(GOAL OF THE EXERCISE): Go through the records and transcribe them exactly, passing over any picture.

┄┄┄┄┄┄┄┄┄┄

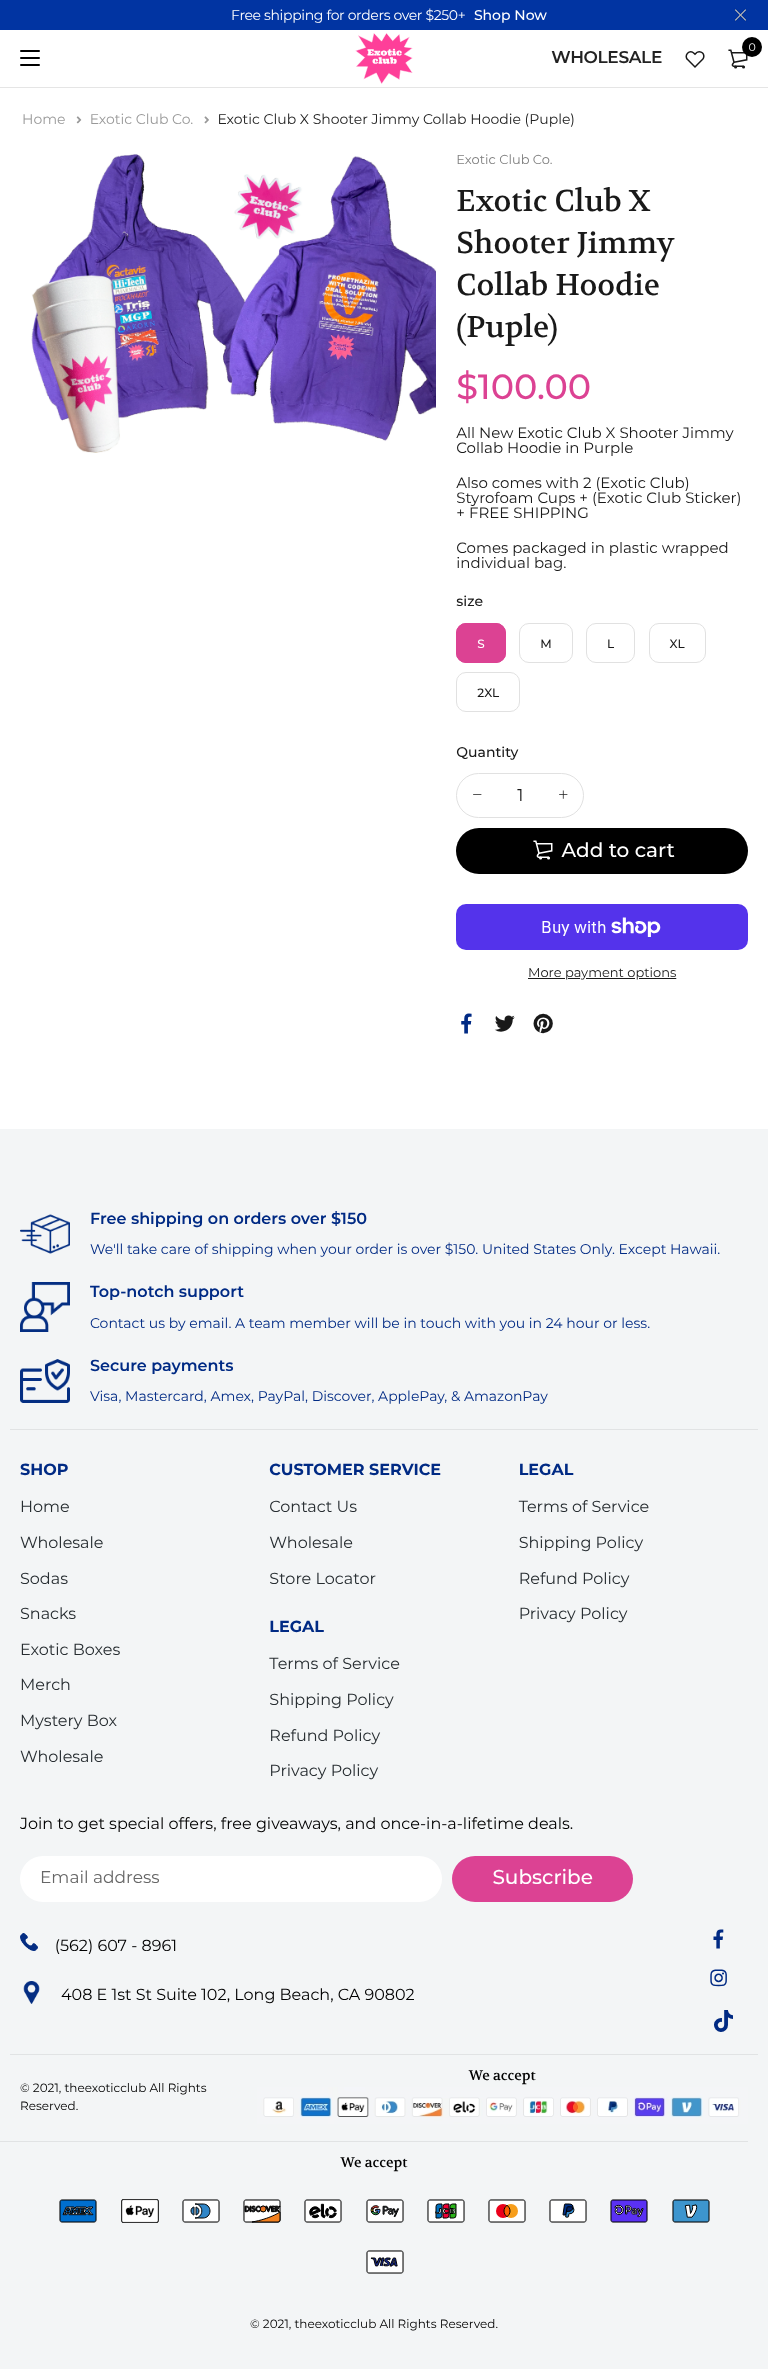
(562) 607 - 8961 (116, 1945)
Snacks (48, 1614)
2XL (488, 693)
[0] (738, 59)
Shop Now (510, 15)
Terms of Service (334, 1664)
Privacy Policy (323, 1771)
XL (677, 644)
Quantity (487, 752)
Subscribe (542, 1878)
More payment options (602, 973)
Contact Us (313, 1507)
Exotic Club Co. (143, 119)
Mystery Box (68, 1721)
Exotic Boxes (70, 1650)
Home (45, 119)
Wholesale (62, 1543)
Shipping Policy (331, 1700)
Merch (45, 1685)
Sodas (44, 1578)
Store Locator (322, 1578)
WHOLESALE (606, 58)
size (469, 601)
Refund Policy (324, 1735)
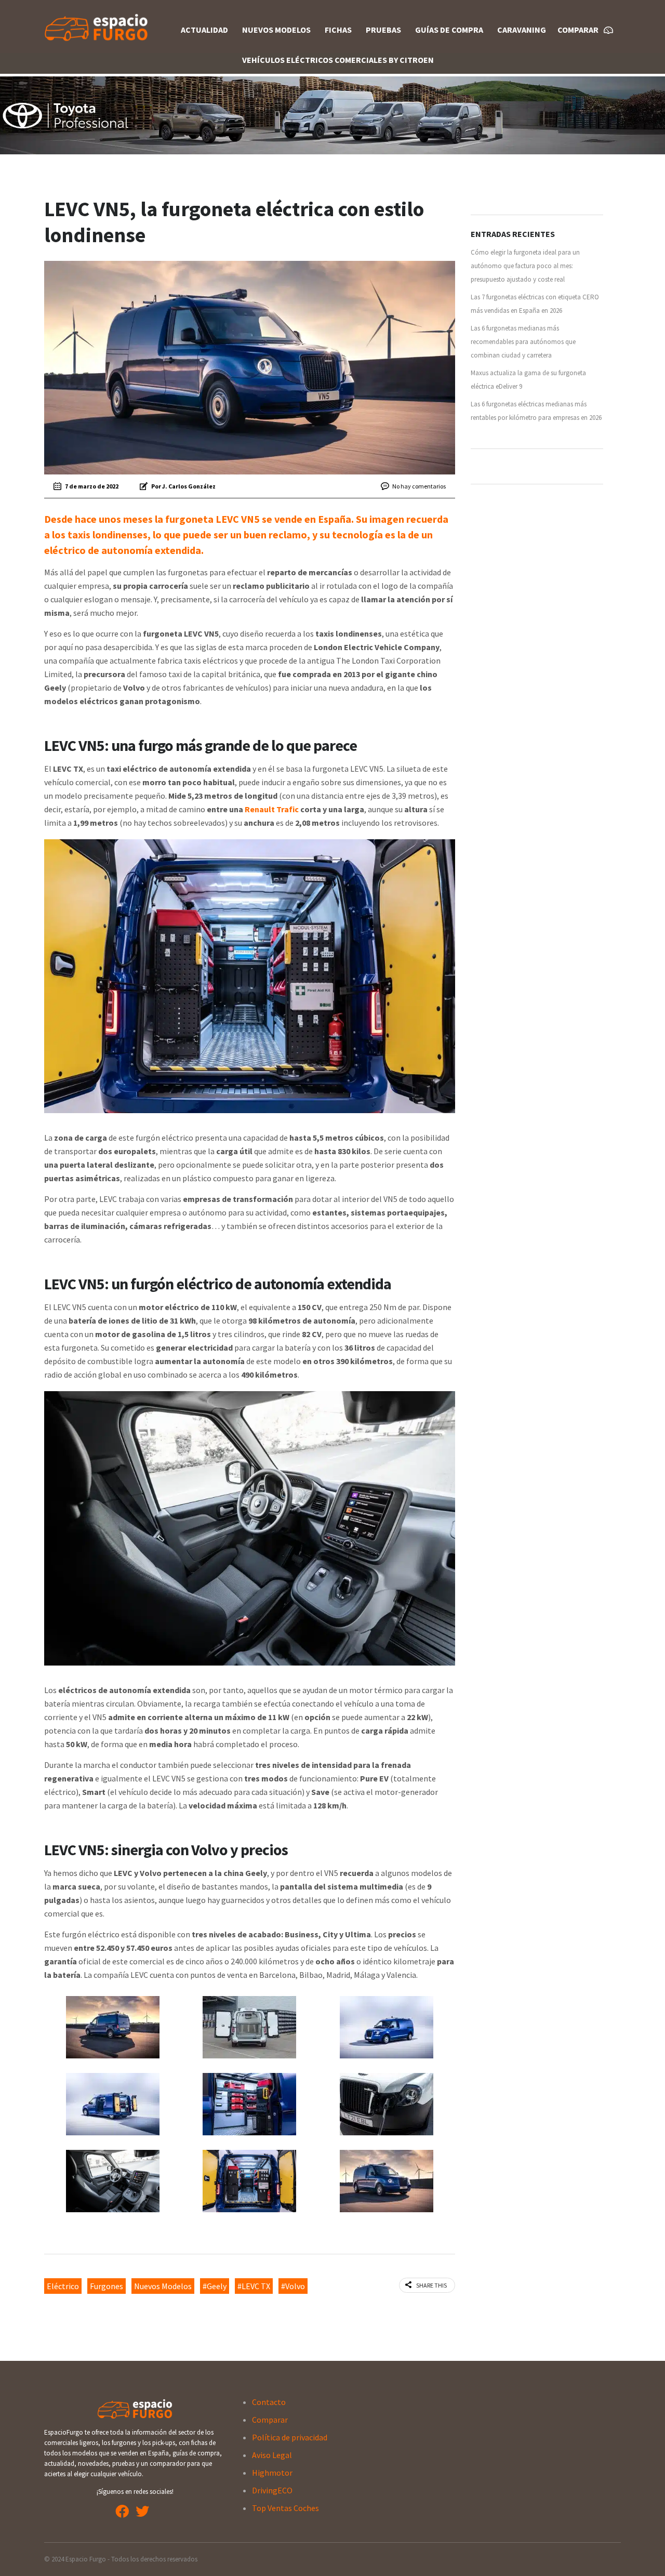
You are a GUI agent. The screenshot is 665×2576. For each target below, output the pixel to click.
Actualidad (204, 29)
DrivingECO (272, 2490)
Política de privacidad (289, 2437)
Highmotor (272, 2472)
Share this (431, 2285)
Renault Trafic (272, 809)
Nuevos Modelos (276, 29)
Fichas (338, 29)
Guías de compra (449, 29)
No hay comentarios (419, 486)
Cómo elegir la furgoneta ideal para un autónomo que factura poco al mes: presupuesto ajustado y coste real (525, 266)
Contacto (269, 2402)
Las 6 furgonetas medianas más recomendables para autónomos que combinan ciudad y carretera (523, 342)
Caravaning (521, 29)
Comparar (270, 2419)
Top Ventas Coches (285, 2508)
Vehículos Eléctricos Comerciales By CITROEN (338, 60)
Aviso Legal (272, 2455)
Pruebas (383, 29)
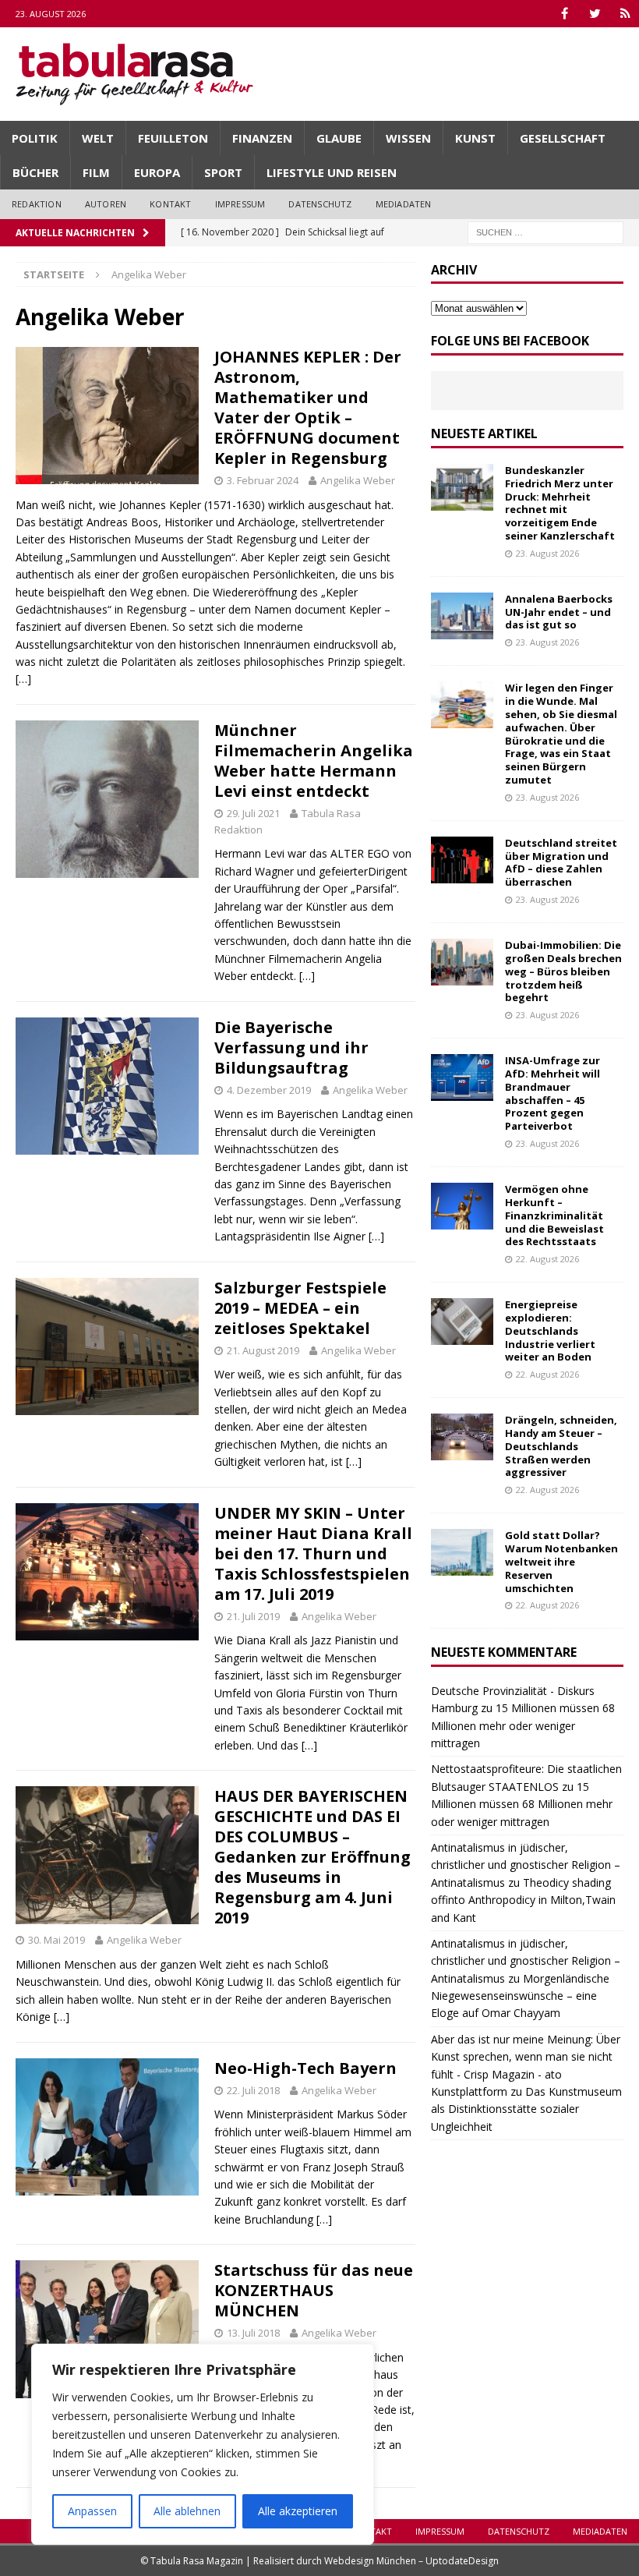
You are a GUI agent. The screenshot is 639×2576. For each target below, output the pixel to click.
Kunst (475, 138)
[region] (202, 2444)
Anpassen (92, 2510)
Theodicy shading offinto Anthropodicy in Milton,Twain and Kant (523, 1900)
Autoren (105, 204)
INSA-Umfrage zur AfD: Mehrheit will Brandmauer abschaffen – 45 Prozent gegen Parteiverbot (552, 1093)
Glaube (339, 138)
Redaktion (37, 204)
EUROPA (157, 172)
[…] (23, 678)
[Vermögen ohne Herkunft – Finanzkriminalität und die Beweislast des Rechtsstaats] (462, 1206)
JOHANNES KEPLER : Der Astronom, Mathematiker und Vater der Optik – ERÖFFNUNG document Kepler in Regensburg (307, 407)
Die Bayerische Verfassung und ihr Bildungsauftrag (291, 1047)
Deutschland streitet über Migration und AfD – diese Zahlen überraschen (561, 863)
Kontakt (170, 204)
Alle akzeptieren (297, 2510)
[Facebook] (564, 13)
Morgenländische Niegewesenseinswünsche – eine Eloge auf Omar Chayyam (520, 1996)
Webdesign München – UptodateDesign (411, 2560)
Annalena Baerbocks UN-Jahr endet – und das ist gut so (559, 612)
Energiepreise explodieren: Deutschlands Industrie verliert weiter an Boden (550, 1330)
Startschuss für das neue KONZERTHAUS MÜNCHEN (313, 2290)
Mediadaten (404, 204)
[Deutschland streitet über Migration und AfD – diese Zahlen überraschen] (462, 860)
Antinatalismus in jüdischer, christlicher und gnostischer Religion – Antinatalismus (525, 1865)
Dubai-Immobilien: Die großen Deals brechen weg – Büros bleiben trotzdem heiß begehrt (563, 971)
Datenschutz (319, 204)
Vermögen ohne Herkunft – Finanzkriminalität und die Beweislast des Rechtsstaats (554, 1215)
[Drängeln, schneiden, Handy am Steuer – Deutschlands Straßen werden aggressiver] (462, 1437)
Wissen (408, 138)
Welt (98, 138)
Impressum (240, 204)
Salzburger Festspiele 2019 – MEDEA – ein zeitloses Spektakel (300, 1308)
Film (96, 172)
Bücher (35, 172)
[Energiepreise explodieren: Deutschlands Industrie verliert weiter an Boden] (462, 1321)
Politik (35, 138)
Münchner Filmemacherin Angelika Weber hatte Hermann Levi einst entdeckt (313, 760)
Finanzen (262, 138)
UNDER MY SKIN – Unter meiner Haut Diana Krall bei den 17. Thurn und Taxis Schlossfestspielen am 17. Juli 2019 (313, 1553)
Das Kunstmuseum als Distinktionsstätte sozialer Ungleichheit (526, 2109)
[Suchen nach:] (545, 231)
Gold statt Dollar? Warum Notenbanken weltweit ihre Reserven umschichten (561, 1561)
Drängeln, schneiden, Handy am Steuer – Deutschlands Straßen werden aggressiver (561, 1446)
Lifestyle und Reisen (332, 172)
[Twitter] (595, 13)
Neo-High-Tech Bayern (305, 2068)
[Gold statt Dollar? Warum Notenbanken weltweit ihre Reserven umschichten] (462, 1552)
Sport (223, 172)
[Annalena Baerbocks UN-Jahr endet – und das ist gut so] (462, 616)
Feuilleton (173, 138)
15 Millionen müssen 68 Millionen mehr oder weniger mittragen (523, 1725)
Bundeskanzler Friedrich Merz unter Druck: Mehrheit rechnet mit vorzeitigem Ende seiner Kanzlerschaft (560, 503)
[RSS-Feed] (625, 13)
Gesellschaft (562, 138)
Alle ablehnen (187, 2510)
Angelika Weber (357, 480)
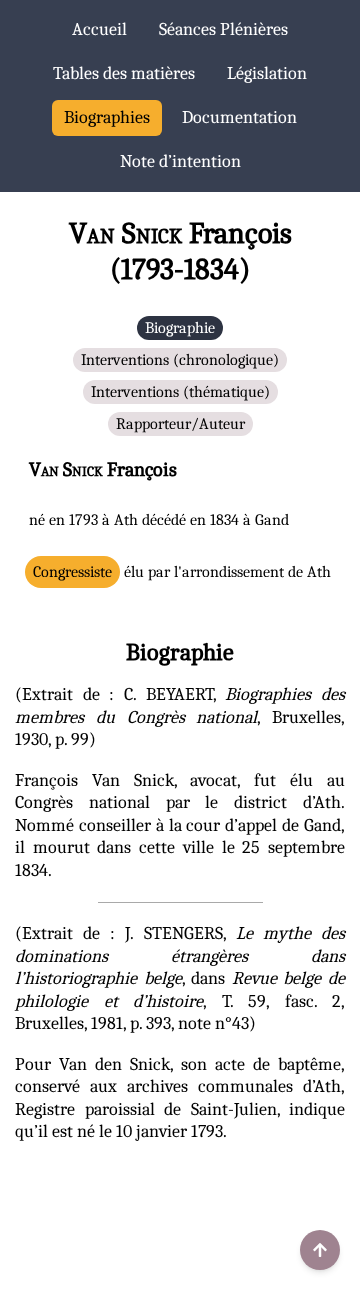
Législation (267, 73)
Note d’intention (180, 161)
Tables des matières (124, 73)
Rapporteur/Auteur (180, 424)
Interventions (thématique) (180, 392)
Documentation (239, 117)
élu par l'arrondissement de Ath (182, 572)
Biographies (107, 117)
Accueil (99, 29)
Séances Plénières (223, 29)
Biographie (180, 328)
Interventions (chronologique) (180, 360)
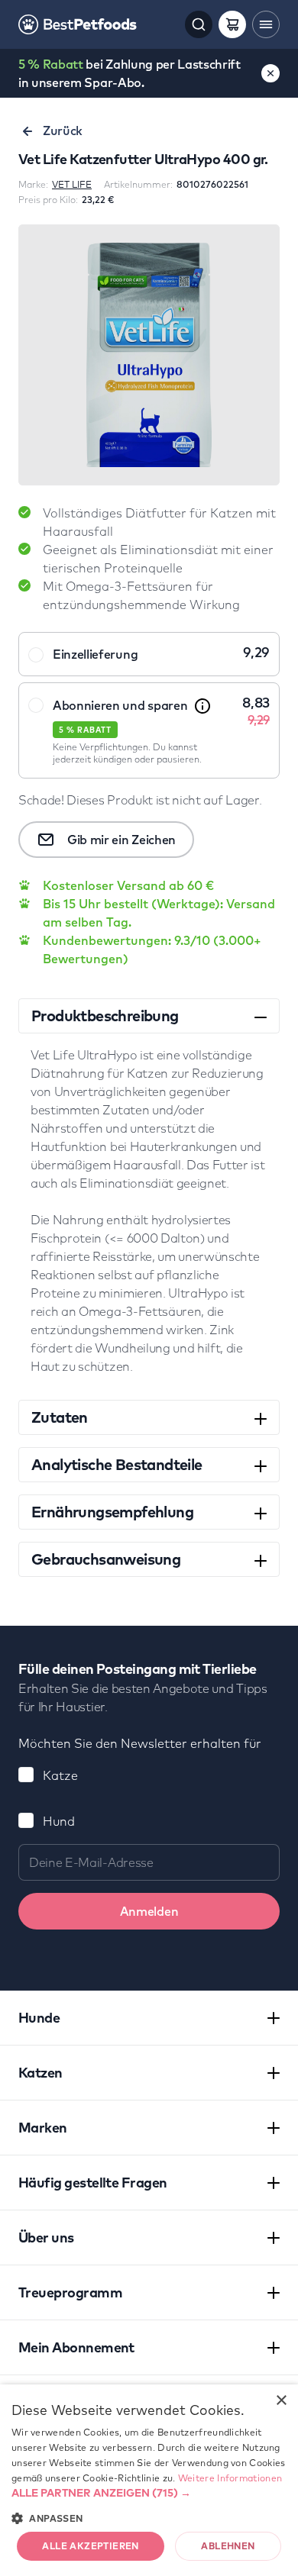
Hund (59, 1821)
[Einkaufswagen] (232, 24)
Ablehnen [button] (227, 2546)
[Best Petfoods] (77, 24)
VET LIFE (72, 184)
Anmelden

┄┄┄┄┄┄┄┄┄┄

(WRITTEN REPLY):
(562) 607 - 8961 (116, 1945)
Snacks (48, 1614)
2XL (488, 693)
[0] (738, 59)
Shop Now (510, 15)
Terms of Service (334, 1664)
Privacy Policy (323, 1771)
XL (677, 644)
Quantity (487, 752)
Subscribe (542, 1878)
More payment options (602, 973)
Contact Us (313, 1507)
Exotic Club Co. (143, 119)
Mystery Box (68, 1721)
Exotic Boxes (70, 1650)
Home (45, 119)
Wholesale (62, 1543)
Shipping Policy (331, 1700)
Merch (45, 1685)
Sodas (44, 1578)
Store Locator (322, 1578)
WHOLESALE (606, 58)
size (469, 601)
Refund Policy (324, 1735)
You are a GUI agent. The screenshot is 665×2576. For each target below, output the pixel to click.
Actualidad (204, 29)
DrivingECO (272, 2490)
Política de privacidad (289, 2437)
Highmotor (272, 2472)
Share this (431, 2285)
Renault Trafic (272, 809)
Nuevos Modelos (276, 29)
Fichas (338, 29)
Guías de compra (449, 29)
No hay comentarios (419, 486)
Cómo elegir la furgoneta ideal para un autónomo que factura poco al mes: presupuesto ajustado y coste real (525, 266)
Contacto (269, 2402)
Las 6 furgonetas medianas más recomendables para autónomos que combinan ciudad y carretera (523, 342)
Caravaning (521, 29)
Comparar (270, 2419)
Top Ventas Coches (285, 2508)
Vehículos Eléctricos Comerciales By CITROEN (338, 60)
Aviso Legal (272, 2455)
Pruebas (383, 29)
You are a GUI agent. The screenshot is 639×2576. For each target below, output the pixel to click.
Kunst (475, 138)
[region] (202, 2444)
Anpassen (92, 2510)
Theodicy shading offinto Anthropodicy in Milton,Twain and Kant (523, 1900)
Autoren (105, 204)
INSA-Umfrage zur AfD: Mehrheit will Brandmauer abschaffen – 45 Prozent gegen Parteiverbot (552, 1093)
Glaube (339, 138)
Redaktion (37, 204)
EUROPA (157, 172)
[…] (23, 678)
[Vermögen ohne Herkunft – Finanzkriminalität und die Beweislast des Rechtsstaats] (462, 1206)
JOHANNES KEPLER : Der Astronom, Mathematiker und Vater der Optik – ERÖFFNUNG document Kepler in Regensburg (307, 407)
Die Bayerische Verfassung und ihr Bildungsauftrag (291, 1047)
Deutschland streitet über Migration und AfD – diese Zahlen überraschen (561, 863)
Kontakt (170, 204)
Alle akzeptieren (297, 2510)
[Facebook] (564, 13)
Morgenländische Niegewesenseinswünsche – eine Eloge auf Omar Chayyam (520, 1996)
Webdesign München – UptodateDesign (411, 2560)
Annalena Baerbocks UN-Jahr endet – und das ist gut so (559, 612)
Energiepreise explodieren: Deutschlands Industrie verliert weiter an Boden (550, 1330)
Startschuss für das neue KONZERTHAUS MÜNCHEN (313, 2290)
Mediadaten (404, 204)
[Deutschland streitet über Migration und AfD – diese Zahlen überraschen] (462, 860)
Antinatalismus in jüdischer, christlicher und gnostischer Religion – Antinatalismus (525, 1865)
Dubai-Immobilien: Die großen Deals brechen weg – Büros bleiben trotzdem heiß begehrt (563, 971)
Datenschutz (319, 204)
Vermögen ohne Herkunft – Finanzkriminalität und die Beweislast des Rechtsstaats (554, 1215)
[Drängeln, schneiden, Handy am Steuer – Deutschlands Straßen werden aggressiver] (462, 1437)
Wissen (408, 138)
Welt (98, 138)
Impressum (240, 204)
Salzburger Festspiele 2019 – MEDEA – ein zeitloses Spektakel (300, 1308)
Film (96, 172)
Bücher (35, 172)
[Energiepreise explodieren: Deutschlands Industrie verliert weiter an Boden] (462, 1321)
Politik (35, 138)
Münchner Filmemacherin Angelika Weber hatte Hermann Levi einst entdeckt (313, 760)
Finanzen (262, 138)
UNDER MY SKIN – Unter meiner Haut Diana Krall bei den 17. Thurn und Taxis Schlossfestspielen am 17. Juli 2019 (313, 1553)
Das Kunstmuseum als Distinktionsstätte sozialer Ungleichheit (526, 2109)
[Suchen nach:] (545, 231)
Gold statt Dollar? Warum Notenbanken weltweit ihre Reserven umschichten (561, 1561)
Drängeln, schneiden, Handy am Steuer – Deutschlands Straßen werden aggressiver (561, 1446)
Lifestyle und Reisen (332, 172)
[Twitter] (595, 13)
Neo-High-Tech Bayern (305, 2068)
[Gold statt Dollar? Warum Notenbanken weltweit ihre Reserven umschichten] (462, 1552)
Sport (223, 172)
[Annalena Baerbocks UN-Jahr endet – und das ist gut so] (462, 616)
Feuilleton (173, 138)
15 Millionen müssen 68 Millionen mehr oder weniger mittragen (523, 1725)
Bundeskanzler Friedrich Merz unter Druck: Mehrheit rechnet mit vorzeitigem Ende seiner Kanzlerschaft (560, 503)
[RSS-Feed] (625, 13)
Gesellschaft (562, 138)
Alle ablehnen (187, 2510)
Angelika Weber (357, 480)
Législation (267, 73)
Note d’intention (180, 161)
Tables des matières (124, 73)
Rapporteur/Auteur (180, 424)
Interventions (thématique) (180, 392)
Documentation (239, 117)
élu par l'arrondissement de Ath (182, 572)
Biographies (107, 117)
Accueil (99, 29)
Séances Plénières (223, 29)
Biographie (180, 328)
Interventions (chronologique) (180, 360)
Hund (59, 1821)
[Einkaufswagen] (232, 24)
Ablehnen [button] (227, 2546)
[Best Petfoods] (77, 24)
VET LIFE (72, 184)
Anmelden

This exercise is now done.